• Extracted records:
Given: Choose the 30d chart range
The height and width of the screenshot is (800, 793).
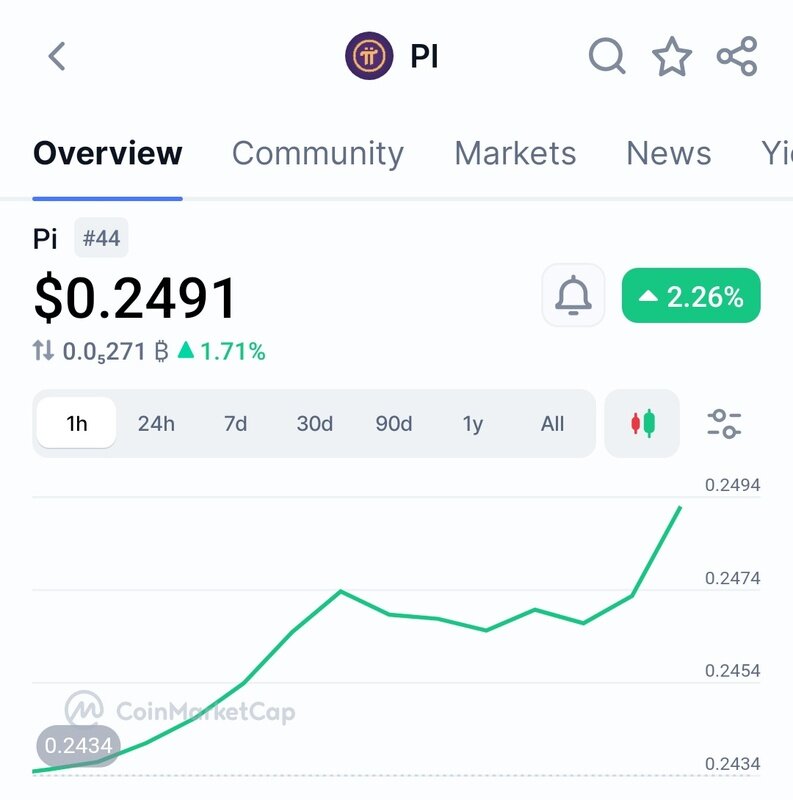Looking at the screenshot, I should pyautogui.click(x=314, y=423).
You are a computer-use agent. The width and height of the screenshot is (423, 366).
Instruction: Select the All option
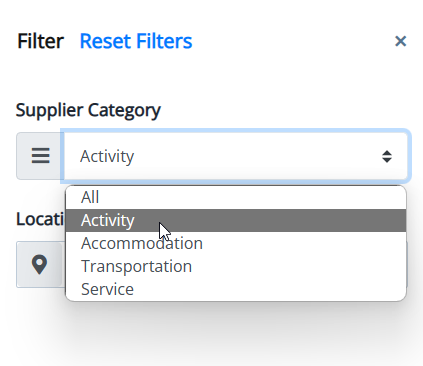(236, 197)
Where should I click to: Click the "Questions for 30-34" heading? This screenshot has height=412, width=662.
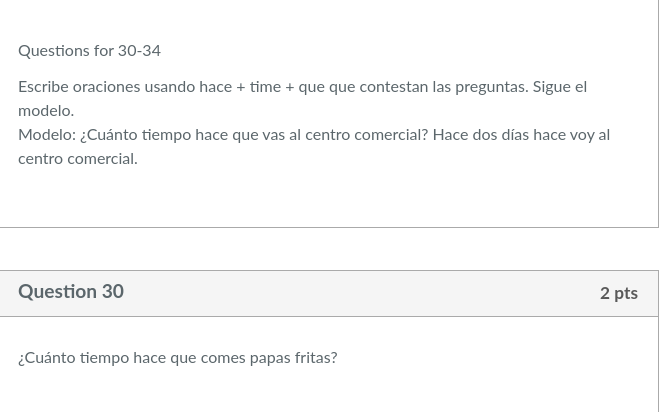[89, 51]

• What is being asked: Rename "width" to "horizontal size" throughout the listing and write it out again with nothing else changed. Leave the pictures out.

• Output for this task:
Given: Choose the 30d chart range
The height and horizontal size of the screenshot is (800, 793).
Looking at the screenshot, I should pyautogui.click(x=314, y=423).
You are a computer-use agent. The horizontal size and height of the screenshot is (423, 366).
Instruction: Select the All option
(236, 197)
Where should I click to: Click the "Questions for 30-34" heading? This screenshot has height=412, horizontal size=662.
[89, 51]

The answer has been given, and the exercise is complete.